Parents of skulking kids cannot escape blame but the wider society also cannot escape its responsibility to ensure the growing trend does not get out of hand.
Children not in school when they are required to be in school usually turn out to be a serious menace to the rest of society.
"Those children who spend numerous unproductive hours idling and indulging in nonsensical prattle will increase the alarming proportion of functional illiteracy among young people", Mr McCoy notes.
What is surprising is that the "massive idlers squad that occupies Camp and Croal Streets in Georgetown" he speaks of in his letter had not been detected before by teachers and officials of the Education Ministry, daily stationed within shouting distance.
It is hard to believe his report that "many of the schoolgirls are taken away by mini-buses, cars and motor bikes, while others gamble" but we have no reason to think that he invented the story.
"I've seen a lot of school children consuming alcohol maliciously in their school uniforms and their colourful expletives irk the sensitivity of your ear drums", he further reports.
So, what is really happening?
Is it that democracy has bred so much freedom that those who are supposed to be in supervisory roles and in control of these kids who should be in school dare not prevent them from enjoying this new kind of freedom?
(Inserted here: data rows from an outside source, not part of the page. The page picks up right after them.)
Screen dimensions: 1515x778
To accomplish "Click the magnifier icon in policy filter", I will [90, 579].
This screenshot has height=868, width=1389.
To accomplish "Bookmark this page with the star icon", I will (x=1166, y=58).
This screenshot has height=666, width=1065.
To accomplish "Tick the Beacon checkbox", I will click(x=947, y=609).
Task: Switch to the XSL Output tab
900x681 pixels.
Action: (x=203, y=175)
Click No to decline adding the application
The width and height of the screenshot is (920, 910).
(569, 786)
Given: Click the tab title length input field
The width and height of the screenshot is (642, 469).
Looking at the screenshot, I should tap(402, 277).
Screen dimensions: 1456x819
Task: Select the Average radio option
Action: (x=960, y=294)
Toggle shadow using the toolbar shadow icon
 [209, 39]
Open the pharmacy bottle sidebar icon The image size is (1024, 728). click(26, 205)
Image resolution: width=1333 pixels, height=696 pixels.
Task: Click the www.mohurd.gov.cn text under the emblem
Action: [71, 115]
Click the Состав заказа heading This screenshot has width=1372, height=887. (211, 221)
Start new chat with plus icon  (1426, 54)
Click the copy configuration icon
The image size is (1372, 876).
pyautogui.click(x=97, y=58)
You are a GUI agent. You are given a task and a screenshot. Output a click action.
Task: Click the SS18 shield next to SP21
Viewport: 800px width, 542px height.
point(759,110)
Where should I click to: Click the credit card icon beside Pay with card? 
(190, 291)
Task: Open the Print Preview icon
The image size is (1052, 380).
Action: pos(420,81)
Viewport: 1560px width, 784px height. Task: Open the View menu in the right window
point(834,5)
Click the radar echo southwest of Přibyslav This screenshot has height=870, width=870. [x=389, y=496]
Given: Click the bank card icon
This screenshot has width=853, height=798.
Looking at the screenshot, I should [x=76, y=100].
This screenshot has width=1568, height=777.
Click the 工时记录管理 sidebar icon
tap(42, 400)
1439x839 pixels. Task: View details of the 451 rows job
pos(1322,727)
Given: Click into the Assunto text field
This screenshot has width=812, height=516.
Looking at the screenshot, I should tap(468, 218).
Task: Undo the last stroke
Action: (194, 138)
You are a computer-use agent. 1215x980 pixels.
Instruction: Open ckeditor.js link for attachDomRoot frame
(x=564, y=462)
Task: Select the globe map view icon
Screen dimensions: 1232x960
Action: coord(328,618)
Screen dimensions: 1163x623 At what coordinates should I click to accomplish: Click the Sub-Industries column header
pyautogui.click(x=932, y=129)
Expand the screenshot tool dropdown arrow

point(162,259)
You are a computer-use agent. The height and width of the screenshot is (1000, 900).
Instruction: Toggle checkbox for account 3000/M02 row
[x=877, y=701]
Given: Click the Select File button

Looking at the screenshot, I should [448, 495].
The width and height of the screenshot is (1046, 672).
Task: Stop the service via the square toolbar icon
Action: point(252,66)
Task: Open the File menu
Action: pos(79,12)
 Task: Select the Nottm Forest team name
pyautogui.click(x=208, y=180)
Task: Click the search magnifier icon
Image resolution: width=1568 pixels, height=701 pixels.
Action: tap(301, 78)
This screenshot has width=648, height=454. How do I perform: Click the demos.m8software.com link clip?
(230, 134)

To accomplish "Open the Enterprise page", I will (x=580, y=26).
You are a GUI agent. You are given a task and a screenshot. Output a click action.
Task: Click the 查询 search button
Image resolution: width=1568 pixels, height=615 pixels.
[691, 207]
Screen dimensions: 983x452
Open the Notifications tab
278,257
Are they afraid to deal with these children?
These happenings are not in secret and at night - the kids are on the streets in broad daylight and `doing their own thing' when they, under the law, have to be in school.
And the kids have to be kept in school, or the society will regret it.
Schools are about to break for the Easter holidays and the issue should be addressed seriously by all agencies responsible before the next term.
The police have reported finding children in Nintendo clubs in the city when they should have been in school and have alerted the other agencies to the trend.
Parents have to made aware that they have a legal responsibility to ensure their children attend school when they reach school age and the regulations have to be enforced.
Mr McCoy feels a sensible remedy to this problem might be to re-institute the school welfare system.
"During my days at school, if a child were to be seen by a school welfare officer out of school during its functional hours, he/she was answerable to the Head teacher and his/her parents.
"The strict monitoring of school children deterred them from becoming truants and idlers and the disciplinary norms had existed", he says.
Many people feel the same way and there may be other suggestions to tackle the problem.
The education of the young cannot be left to chance, especially not with the evil that lurks at the street corners these days.